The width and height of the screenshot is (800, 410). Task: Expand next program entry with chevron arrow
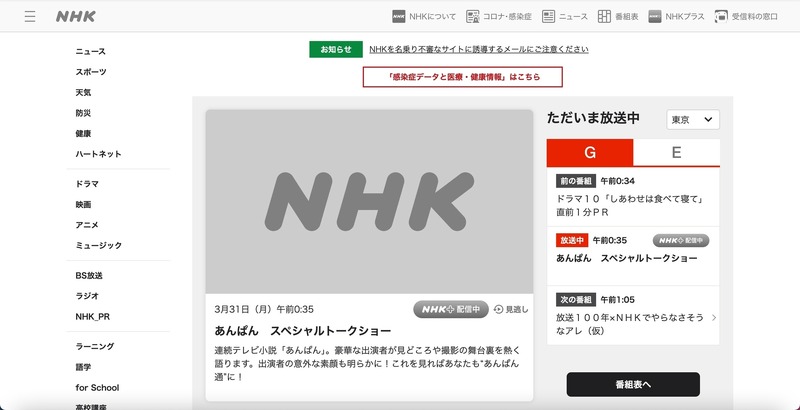pyautogui.click(x=713, y=317)
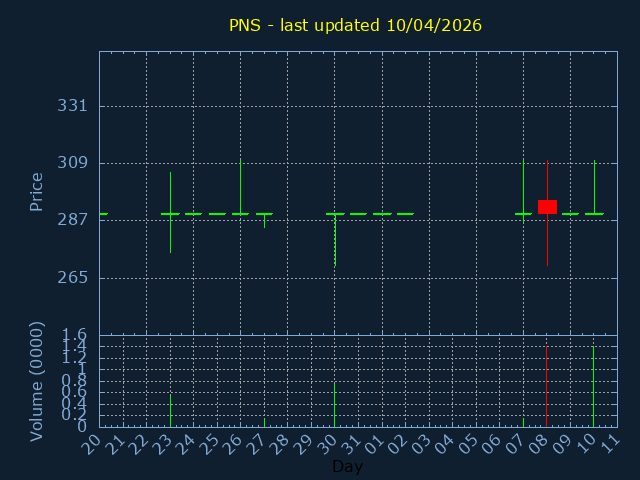Image resolution: width=640 pixels, height=480 pixels.
Task: Click the red volume bar on day 08
Action: [546, 386]
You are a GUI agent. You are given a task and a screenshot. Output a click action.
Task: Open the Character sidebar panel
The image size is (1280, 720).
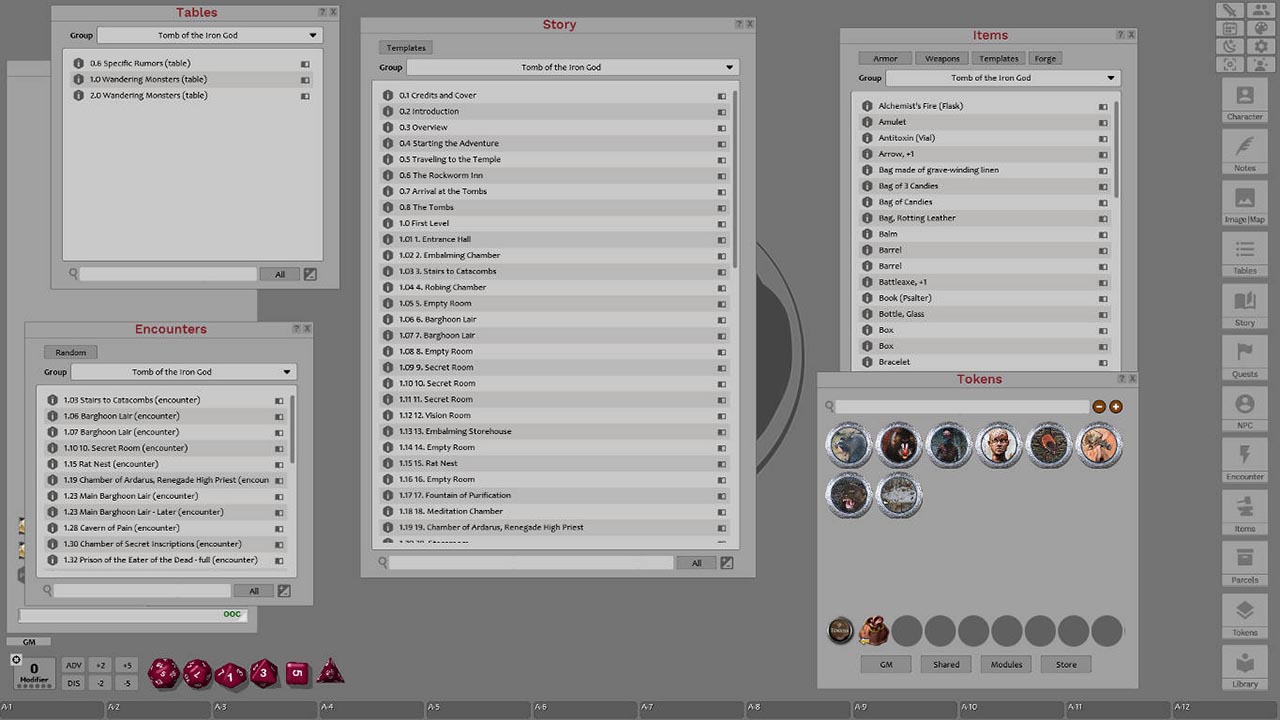[1244, 104]
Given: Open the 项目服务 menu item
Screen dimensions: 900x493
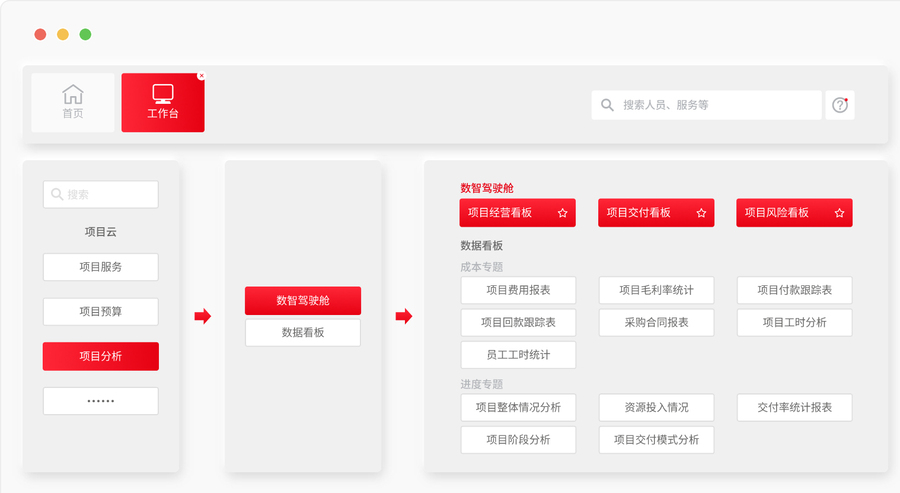Looking at the screenshot, I should pyautogui.click(x=100, y=267).
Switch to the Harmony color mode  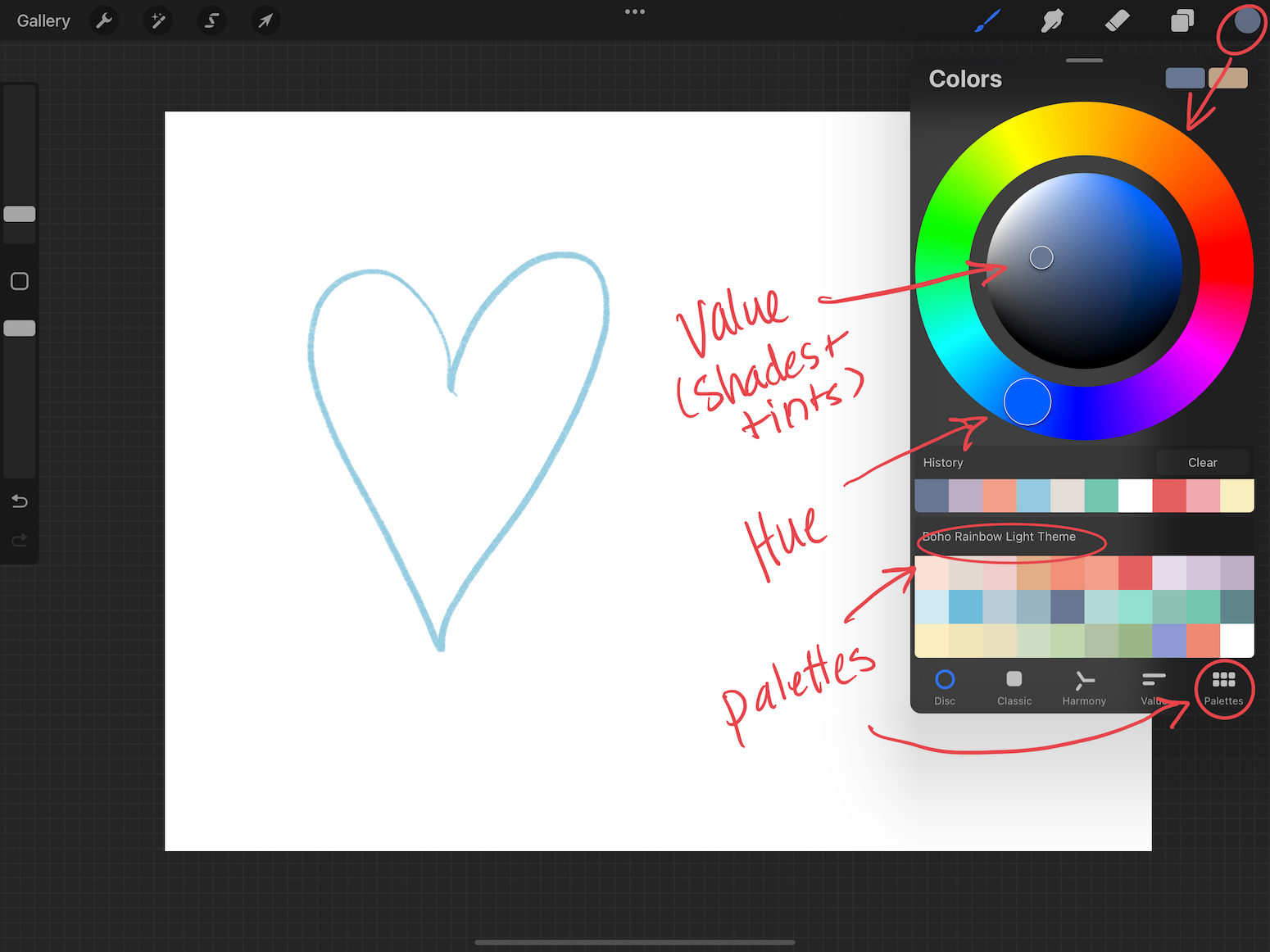1083,688
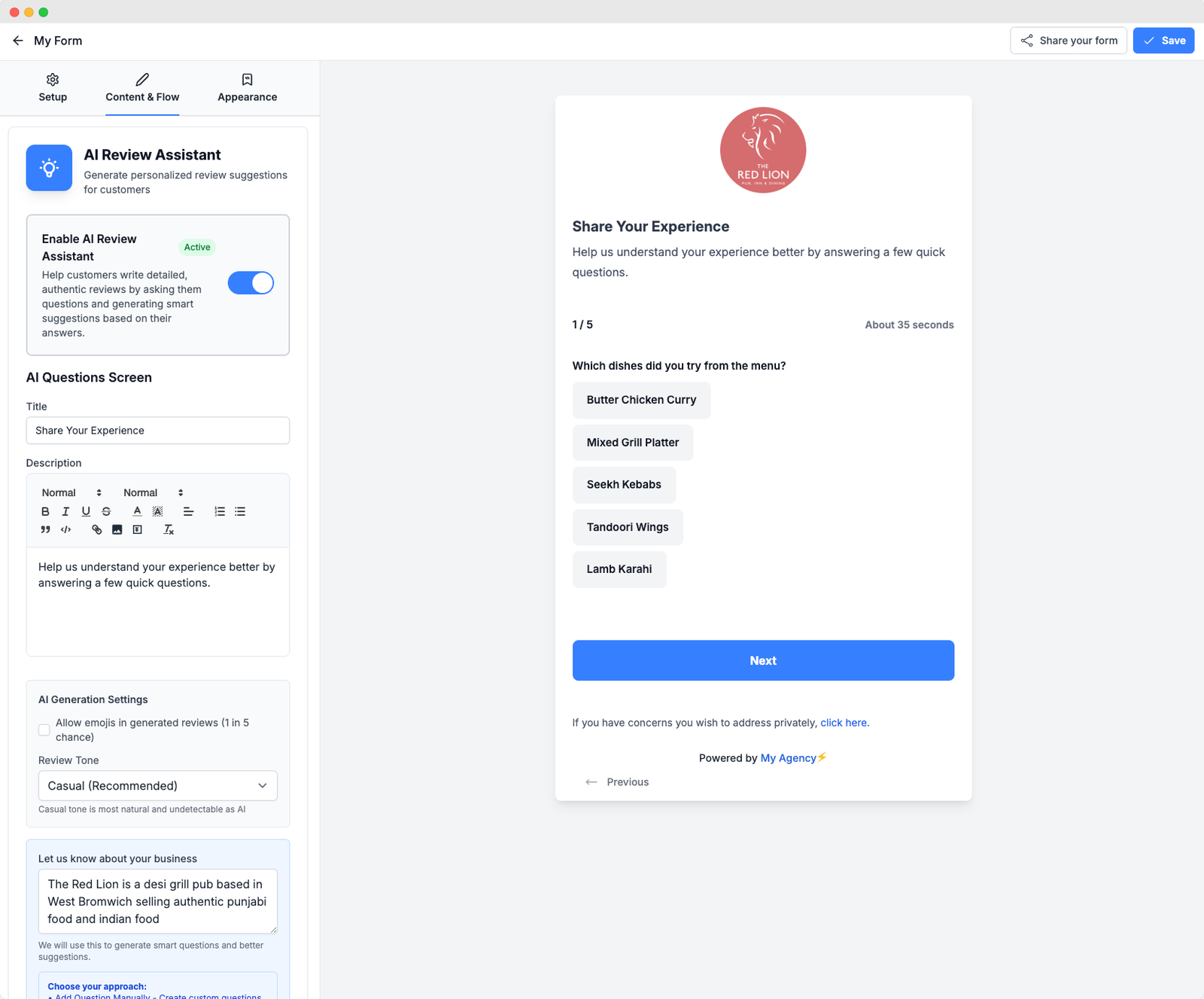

--

__EXERCISE PROMPT__: Please update the items from the line with "You are a GUI" up to and including the line with "[1244, 104]", replacing "sidebar" with "side" and leaving everything else unchanged. Return only those lines, without the pictures.

__EXPECTED OUTPUT__:
You are a GUI agent. You are given a task and a screenshot. Output a click action.
Task: Open the Character side panel
The image size is (1280, 720).
[1244, 104]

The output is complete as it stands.